The SmartPath report describes millennials as “the first true ‘post-pension generation’ who in many cases must save for retirement largely on their own, with employer-provided pension plans not found as frequently as they once were.” It tells the reader that it was created to provide “valuable information to help you master the financial strategies you should look to adopt at this point in your life and help you on the path to greater financial wellness and retirement readiness.”
“The millennial piece is really focusing on the younger generation. These are the people who really are relatively early in their careers. They’re starting families. They’re buying homes for the first time and the one thing we know as a retirement services provider is that the first dollar, literally the first dollar a person saves, is the most valuable dollar they will ever have because of the long-term, tax-deferred compounding on the money,” Rausser said.
The report provides examples of how setting aside just a few dollars a day over a period of years can produce large sums, especially if saved in a tax-deferred retirement account earning an 8% annual return. Not having a $10 lunch once a week could produce a $41,519 boost in savings while skipping a cup of $4 gourmet coffee just once a week could add $16,608 to retirement funds.
The report discusses the characteristics of undiversified and diversified portfolios and examines common investing mistakes such as selling in a panic when values decline, investing too conservatively and forgetting to rebalance a portfolio’s asset allocation.

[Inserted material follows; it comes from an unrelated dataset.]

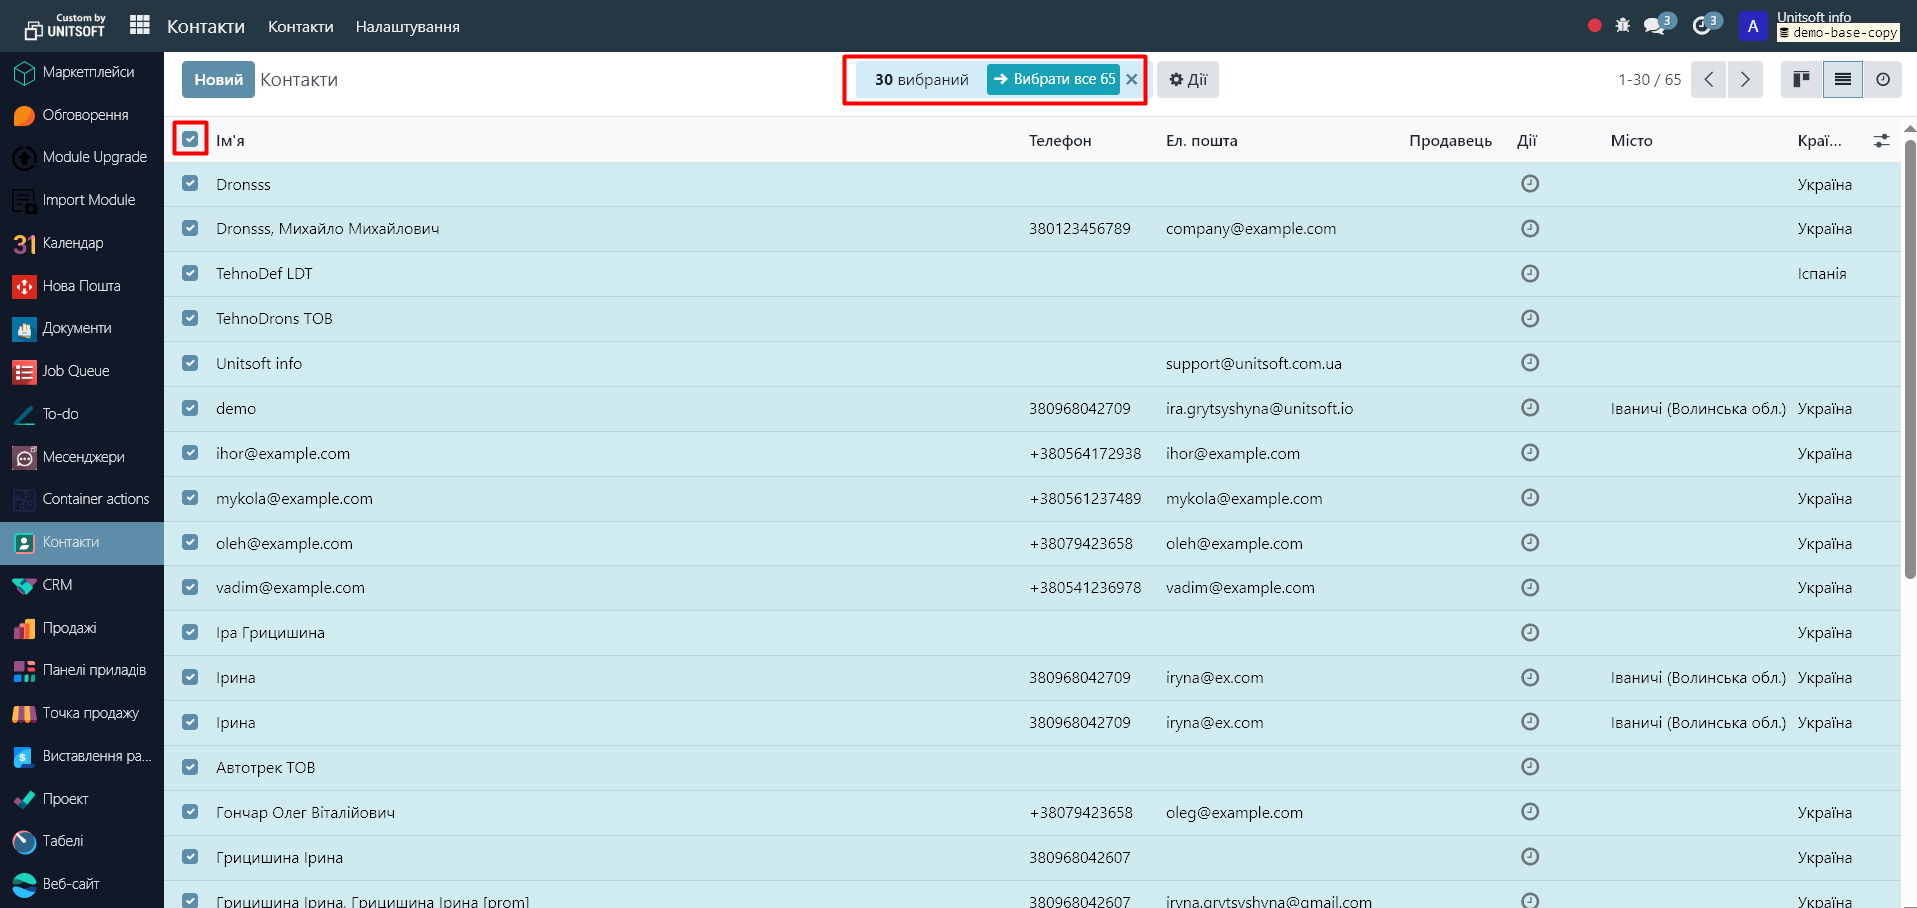
Task: Open the Контакти top menu item
Action: coord(300,27)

Rausser said even when millennials have invested in retirement plans, such as an employer’s 401(k), they may not be setting aside enough. “My kind of thinking is you need to be putting in at least 10% of salary, more likely up to 15% of pay, and I’m talking about gross pay,” he said. “Younger workers who don’t have experience in these types of plans, they almost need to be told what to do. They need a strong recommendation on how to do the right thing for themselves.”
The report identifies common situations encountered in life which should trigger fresh looks at an individual’s financial condition and retirement investments. These include getting a raise, getting married, buying a first house, having a child and changing jobs. Having a child calls for increasing cash reserves, increasing life insurance and starting a college fund. “When all your children have moved out of the house,” SmartPath says, it is time to “boost retirement savings contributions.”
Rausser said that it’s sometimes hard for people to comprehend just how dramatic the increase in the value of one’s retirement fund can be over time. One example in the report shows that $2,000 contributed annually in monthly installments to a plan which produces an average 6% annual return over a period of 40 years would produce an account balance of $331,922 at year 40.
Rausser had a personal anecdote to explain why Pentegra felt it was valuable to produce the report on retirement investing for millennials
“One of my millennial children said to me when I gave her advice, ‘how come they don’t teach this stuff in school?’ So, you’re getting into a practical, real-life work experience: competing demands; paying off student loans; finding their own housing; starting families. It’s a fair amount of financial pressure but the one thing we keep going back to is you need to pay yourself first. You need to fit that (retirement investing) into your budget, from the beginning. It’s just inexperience and the need to be educated and to show them how to do it the right way.”